* [TASK DIRECTIONS] Work through the data and say how many lines contain "Copy". The number alone is the answer.

Stored dataset items
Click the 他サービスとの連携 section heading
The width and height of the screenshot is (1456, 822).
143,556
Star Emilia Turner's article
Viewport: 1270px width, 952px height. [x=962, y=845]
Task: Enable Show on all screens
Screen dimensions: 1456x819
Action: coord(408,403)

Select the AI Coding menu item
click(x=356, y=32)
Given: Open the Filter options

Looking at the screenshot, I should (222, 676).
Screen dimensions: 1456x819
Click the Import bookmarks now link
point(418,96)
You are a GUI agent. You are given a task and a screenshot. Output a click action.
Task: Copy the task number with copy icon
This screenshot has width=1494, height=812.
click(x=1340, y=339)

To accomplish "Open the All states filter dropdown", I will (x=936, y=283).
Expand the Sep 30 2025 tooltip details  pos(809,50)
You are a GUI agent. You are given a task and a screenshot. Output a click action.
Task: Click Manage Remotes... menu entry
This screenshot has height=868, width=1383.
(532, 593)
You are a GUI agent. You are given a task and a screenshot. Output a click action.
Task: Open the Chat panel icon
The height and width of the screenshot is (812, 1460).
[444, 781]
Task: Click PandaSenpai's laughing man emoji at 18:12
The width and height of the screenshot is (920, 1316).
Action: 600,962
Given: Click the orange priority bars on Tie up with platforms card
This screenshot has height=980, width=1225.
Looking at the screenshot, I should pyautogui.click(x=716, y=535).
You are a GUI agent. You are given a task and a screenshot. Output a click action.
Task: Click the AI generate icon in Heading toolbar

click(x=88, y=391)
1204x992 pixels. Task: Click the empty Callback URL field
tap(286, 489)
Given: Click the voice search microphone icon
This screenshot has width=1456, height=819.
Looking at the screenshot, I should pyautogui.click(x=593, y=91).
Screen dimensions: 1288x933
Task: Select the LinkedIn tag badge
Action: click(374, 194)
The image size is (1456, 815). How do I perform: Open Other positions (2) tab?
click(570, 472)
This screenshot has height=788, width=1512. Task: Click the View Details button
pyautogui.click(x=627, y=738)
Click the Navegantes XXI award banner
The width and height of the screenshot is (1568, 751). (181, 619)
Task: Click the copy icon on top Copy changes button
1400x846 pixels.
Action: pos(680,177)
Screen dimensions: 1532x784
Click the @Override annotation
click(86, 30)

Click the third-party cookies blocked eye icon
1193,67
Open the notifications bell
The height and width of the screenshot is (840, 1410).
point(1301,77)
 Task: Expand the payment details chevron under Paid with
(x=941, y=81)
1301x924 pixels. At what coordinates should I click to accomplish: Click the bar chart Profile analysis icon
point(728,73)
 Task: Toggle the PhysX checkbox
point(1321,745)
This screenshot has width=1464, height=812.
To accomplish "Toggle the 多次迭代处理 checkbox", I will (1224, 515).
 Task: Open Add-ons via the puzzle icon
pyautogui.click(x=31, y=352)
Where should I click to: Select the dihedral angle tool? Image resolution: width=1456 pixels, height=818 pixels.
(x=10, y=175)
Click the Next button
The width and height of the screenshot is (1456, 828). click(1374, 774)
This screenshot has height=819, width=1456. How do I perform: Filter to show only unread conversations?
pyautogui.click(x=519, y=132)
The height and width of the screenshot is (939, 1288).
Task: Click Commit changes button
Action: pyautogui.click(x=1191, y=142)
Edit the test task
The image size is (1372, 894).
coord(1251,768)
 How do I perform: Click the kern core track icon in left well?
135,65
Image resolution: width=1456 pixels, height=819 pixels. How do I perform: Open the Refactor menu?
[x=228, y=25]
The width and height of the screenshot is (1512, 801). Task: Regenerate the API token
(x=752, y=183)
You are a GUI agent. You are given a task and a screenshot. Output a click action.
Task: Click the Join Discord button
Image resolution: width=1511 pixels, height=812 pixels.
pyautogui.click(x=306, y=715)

* [SOLUTION TO THE PROBLEM] 2